- [Excerpt]:
Initialization

Initialization strategies provide the initial labelings from which the first classifier is created. They are merely intended for experimental purposes and therefore some of them may require knowledge about the true labels.

Initialization Strategies

For single-label scenarios:

random_initialization()
random_initialization_balanced()

For single-label and multi-label scenarios:

random_initialization_stratified()

Methods

small_text.initialization.strategies.random_initialization(x, n_samples=10)[source]

Randomly draws a subset from the given dataset.

Parameters

x (Dataset) – A dataset.
n_samples (int, default=10) – Number of samples to draw.

Returns

indices – Indices relative to x.

- [Provided data]:
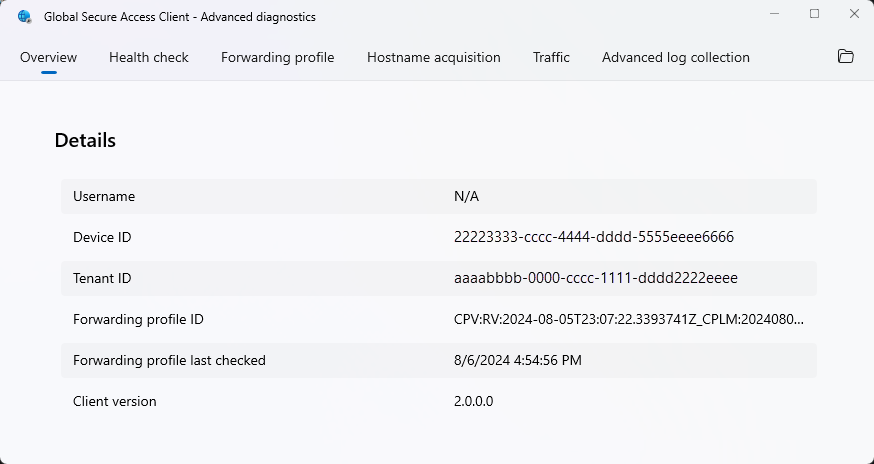Select the Device ID value text
874x464 pixels.
(594, 237)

- [Set tasks]:
[1] In the initialization documentation, how many samples does random_initialization draw by default?
[2] Please duplicate from the initialization documentation the passage starting with "Initialization" and going on through "random_initialization_stratified()".
[3] Go on with the initialization documentation from the point where it stops.

- [The results]:
[1] It draws 10 samples by default.

[2]
Initialization

Initialization strategies provide the initial labelings from which the first classifier is created. They are merely intended for experimental purposes and therefore some of them may require knowledge about the true labels.

Initialization Strategies

For single-label scenarios:

random_initialization()
random_initialization_balanced()

For single-label and multi-label scenarios:

random_initialization_stratified()

[3]
Return type

np.array[int]

small_text.initialization.strategies.random_initialization_stratified(y, n_samples=10, multilabel_strategy='labelsets')[source]

Randomly draws a subset stratified by class labels.

Parameters

y (np.ndarray[int] or csr_matrix) – Labels to be used for stratification.
n_samples (int) – Number of samples to draw.
multilabel_strategy ({'labelsets'}, default='labelsets') – The multi-label strategy to be used in case of a multi-label labeling. This is only used if y is of type csr_matrix.

Returns

indices – Indices relative to y.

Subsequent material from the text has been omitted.